The world leaders will be tasked with endorsing the 35-page reform document approved by the UN General Assembly after months of hard bargaining.
The reform package sought to strike a balance between fighting global poverty and battling terrorism, while promoting human rights, preventing genocide and UN management reforms.
But Annan will lead the summit under the cloud of the oil-for-food scandal that has tarnished his image and that of the world body.
An independent panel last week cleared the UN chief of ethical lapses, but documented administration failings and evidence of corruption in the UN's $100-billion humanitarian scheme.
No disarmament agreement
The package agreed to on Tuesday showed how far apart rich and poor nations remained on how to approach a host of issues, including human rights, UN management practices, and disarmament, which was left out altogether.
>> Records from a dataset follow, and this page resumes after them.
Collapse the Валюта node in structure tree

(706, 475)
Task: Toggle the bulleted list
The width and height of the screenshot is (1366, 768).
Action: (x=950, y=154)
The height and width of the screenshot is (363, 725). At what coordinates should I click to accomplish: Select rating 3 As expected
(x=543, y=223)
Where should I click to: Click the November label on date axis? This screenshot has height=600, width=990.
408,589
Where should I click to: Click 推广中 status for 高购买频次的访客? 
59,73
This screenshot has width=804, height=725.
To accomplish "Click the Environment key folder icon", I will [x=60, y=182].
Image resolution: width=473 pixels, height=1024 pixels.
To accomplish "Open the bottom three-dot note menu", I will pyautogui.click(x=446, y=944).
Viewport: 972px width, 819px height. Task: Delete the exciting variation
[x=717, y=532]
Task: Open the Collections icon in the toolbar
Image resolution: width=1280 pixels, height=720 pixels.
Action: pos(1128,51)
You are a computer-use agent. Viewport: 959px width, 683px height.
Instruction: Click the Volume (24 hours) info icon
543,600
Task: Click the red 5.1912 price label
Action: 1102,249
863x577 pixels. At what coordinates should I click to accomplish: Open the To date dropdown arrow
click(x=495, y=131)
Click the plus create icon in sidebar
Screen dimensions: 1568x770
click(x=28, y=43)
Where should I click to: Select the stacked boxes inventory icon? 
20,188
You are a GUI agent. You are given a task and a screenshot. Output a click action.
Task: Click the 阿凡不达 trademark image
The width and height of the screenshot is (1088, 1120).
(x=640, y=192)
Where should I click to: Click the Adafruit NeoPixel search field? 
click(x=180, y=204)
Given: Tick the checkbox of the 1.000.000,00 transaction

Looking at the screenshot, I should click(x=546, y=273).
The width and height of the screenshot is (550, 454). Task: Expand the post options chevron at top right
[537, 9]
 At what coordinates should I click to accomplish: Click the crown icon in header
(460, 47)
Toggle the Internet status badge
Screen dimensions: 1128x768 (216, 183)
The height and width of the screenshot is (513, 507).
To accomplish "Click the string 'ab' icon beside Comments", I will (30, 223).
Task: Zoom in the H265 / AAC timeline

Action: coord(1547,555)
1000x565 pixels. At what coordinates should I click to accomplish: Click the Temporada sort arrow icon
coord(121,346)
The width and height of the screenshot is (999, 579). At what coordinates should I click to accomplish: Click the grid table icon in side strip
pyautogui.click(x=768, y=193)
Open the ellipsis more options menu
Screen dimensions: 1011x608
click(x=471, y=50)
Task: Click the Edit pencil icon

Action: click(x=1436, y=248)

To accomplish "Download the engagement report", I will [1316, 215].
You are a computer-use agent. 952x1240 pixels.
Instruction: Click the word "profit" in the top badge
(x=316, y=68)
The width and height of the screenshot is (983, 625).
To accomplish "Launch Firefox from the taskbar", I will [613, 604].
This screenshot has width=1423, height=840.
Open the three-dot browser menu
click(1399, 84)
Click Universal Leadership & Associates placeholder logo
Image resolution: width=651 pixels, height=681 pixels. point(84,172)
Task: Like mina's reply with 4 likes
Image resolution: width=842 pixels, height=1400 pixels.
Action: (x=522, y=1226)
Annan (L): Failure to agree on
disarmament a real disgrace
"We didn't get everything we wanted," said Annan, who had presented a much-more ambitious plan to reform the institution. "But we can build on it," he added.
Annan said that the failure to find common ground on disarmament was "a real disgrace".
US officials had pushed hard for UN management reforms and the creation of a new Human Rights Council.
US Undersecretary of State Nicholas Burns also said Washington "didn't get everything we wanted", adding that it "had to compromise".
Burns said that it is "not a 100% victory, but it's a very good beginning... There is some unfinished business. We have to come back in a few months."
Britain's UN envoy Emyr Jones Parry said on behalf of the European Union that the compromise document "is a tremendous achievement".
"It means that the summit can start on a correct basis," he added. "For us the challenge will be ... to actually maintain the progress of what has been agreed today."
Non-governmental organisations, which have been monitoring the negotiations, complained that the proposed reforms were not bold enough.
"In terms of an ambitious moment, we haven't got it," said Nicola Reindorp of the British charity Oxfam International.
"If this was meant to be the big moment of governments reviewing how they are going to achieve the Millennium Development Goals, by any stretch of the imagination they failed on this point"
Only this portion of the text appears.